_TASK BRIEF_.
Rewrite the records below with "Collapse" changed to "Expand", keeping everything else the same. Leave the pictures out of your answer.

____

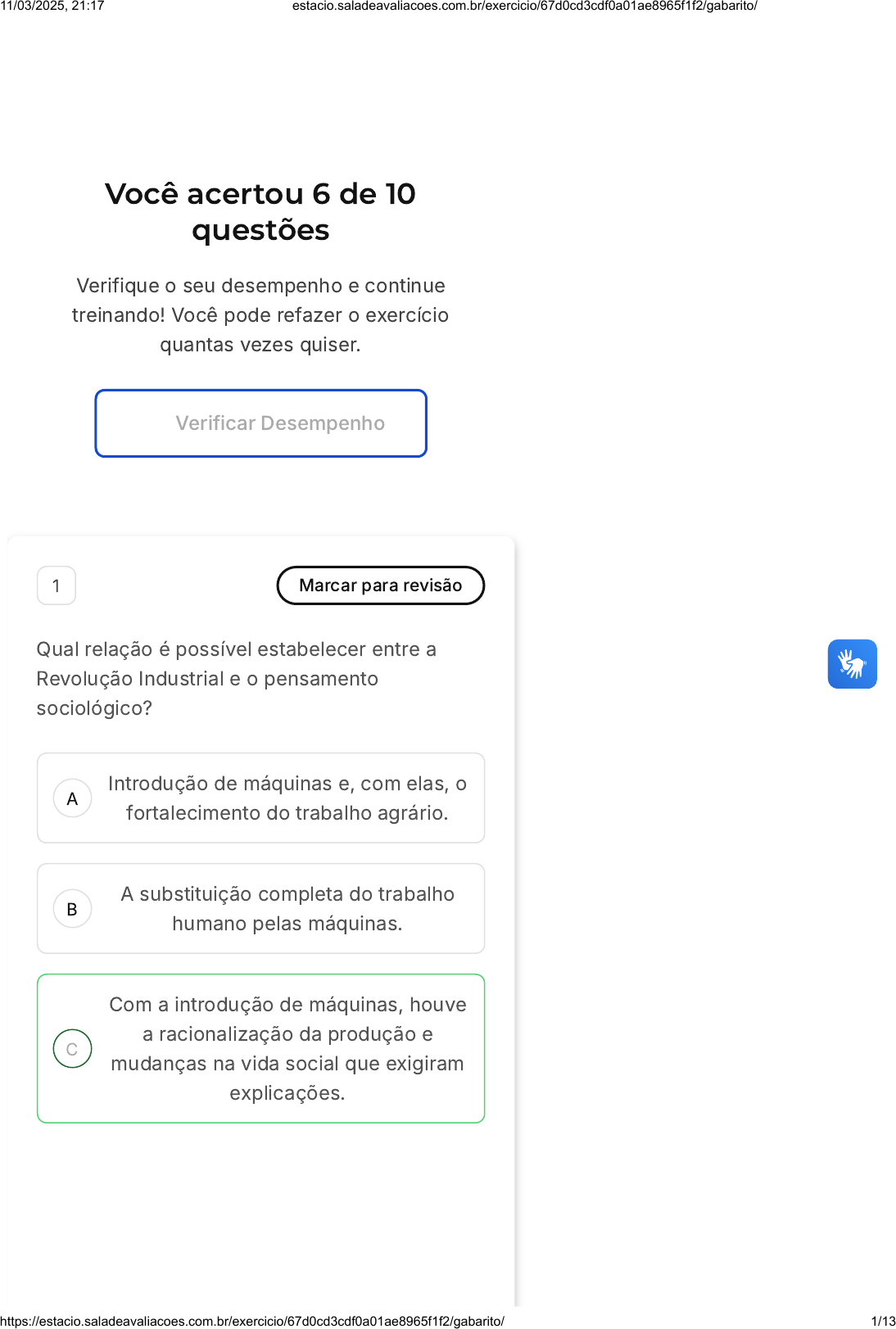The width and height of the screenshot is (896, 1329).
Task: Open the gabarito URL in the page footer
Action: (x=252, y=1321)
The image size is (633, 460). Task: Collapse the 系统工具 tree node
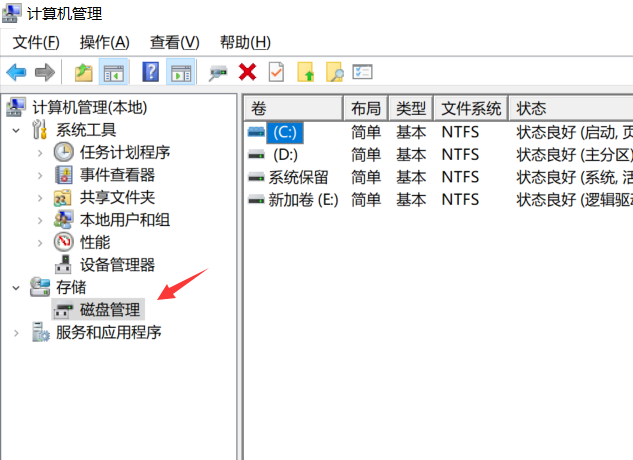[x=16, y=130]
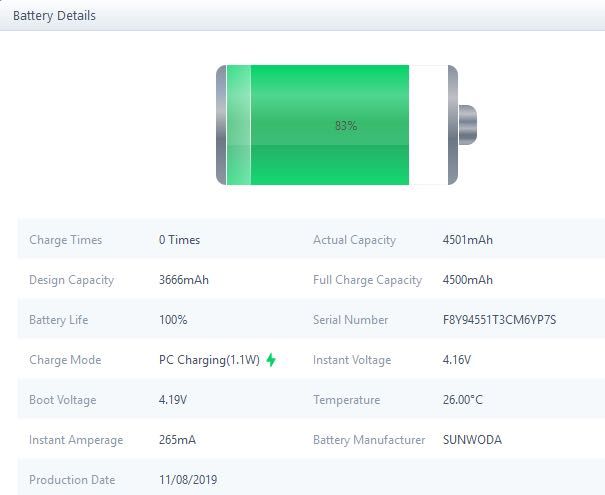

____

_EXERCISE RESULT_.
The width and height of the screenshot is (896, 1329).
Task: Open the gabarito URL in the page footer
Action: (x=252, y=1321)
The image size is (633, 460). Task: Expand the 系统工具 tree node
[x=16, y=130]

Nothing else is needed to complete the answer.